Yine de tüm bunların bir yanlış anlaşılmaya dayandığını da ekliyor Omar Hassoun: “Ben Türkçe bilmiyordum, onlar Arapça anlamıyordu. Derdimizi anlatamadık.”

Omar Hassoun yediği dayağın ardından hastaneye kaldırıldı. Bu esnada enkazın başından da ayrılmak zorunda kaldı. Enkazın başına geri döndüğünde çevreden insanlar, “Bu enkazdan iki çocuk çıkartıldı ve hastaneye götürüldü” deyince ailenin umudu arttı. Sosyal medyada Cemal ve Ahmed için kayıp ilanları verildi. Sahadaki yüzlerce gönüllü, derneklerin fedakâr gençleri ellerinde Cemal ve Ahmed’in fotoğraflarıyla hastane hastane gezdiler. Bu esnada AFAD gönüllüleri aileye destek verdi. Sahadaki organizasyonlar aileye yardım ulaştırdı.

Depremin 9. gününde arama kurtarma ekibi Seval Apartmanı’na geldi. Yıkılma tehlikesi olduğu için yerin altına giren binanın üst kısmını indirerek enkaz altındakilere ulaştılar. Ahmed ve Cemal’in cansız bedenleri de enkazdan o anda çıkartılabildi.

Bundan sonrasını şöyle anlatıyor Omar Hassoun: “Şehit yavrularımın bedenlerini Suriye’ye gönderdim. Orada akrabalarım karşıladılar ve defnettiler. Suriye savaş ve ardından gelen depremle birlikte sadece ölülerimizi gönderebileceğimiz bir yer şu an.”

Omar Hassoun ve Ailesine Gönüllülerin Desteği

Omar Hassoun’un başından geçenler, bir felaketin tüm ağırlığı sürerken, bazı siyasetçilerin ırkçı söylemlerinin Suriyeli depremzedelerin suratına afet bölgesinde yumruk olarak nasıl indiğini gösterir nitelikte.

Suriye’de önce savaşı gören, sonrasında Türkiye’de tutunmaya çalışan Hassoun ailesi, depremde hem iki evlatlarını kaybetmenin, arkasından da yağmacı zannedilerek şiddet görmenin acısını birebir yaşadı. Bu korkunç tecrübelerin karşısında dayanışmanın milliyet ve sınır tanımayışını gösteren umut verici bir yardım seferberliği de söz konusu.
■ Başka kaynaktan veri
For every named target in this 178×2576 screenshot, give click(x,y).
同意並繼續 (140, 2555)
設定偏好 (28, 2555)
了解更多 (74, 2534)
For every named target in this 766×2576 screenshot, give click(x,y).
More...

Ayşe Çam o umut veren seslerden birisi. AFAD gönüllüsü olan öğretmen Çam, deprem sonrasında destek sağladığı sayısız ailenin yanında Hassoun ailesiyle de ilgileniyor. Engelli bir depremzede aileye destek olurken Omar Hassoun’un ihbarını gören Çam, acılı babanın kendisiyle telefondaki görüşmelerini şöyle anlatıyor:

“Telefonda bana ‘Ben iyiyim. Çocuklar. Vinç. Çabuk.’ diyebiliyordu sadece. Ona ekipleri yönlendirdik. Şiddet gördüğünü ise sosyal medyada sonradan öğrendik. Aradığımızda ‘Beni boşver. Ahmed. Cemal. Vinç!’ diye haykırıyordu. Enkaz önünde bekleyen annenin feryatları korkunçtu. AFAD ekibi de bunun üzerine büyük bir cesaretle yıkılmak üzere olan binaya girdi. Beş kardeşimizin cansız bedenini çıkartabildiler. Uzun çalışmalar sonucu merdiven boşluğunda Ahmed ve Cemal’in de cenazelerine ulaşabildik.”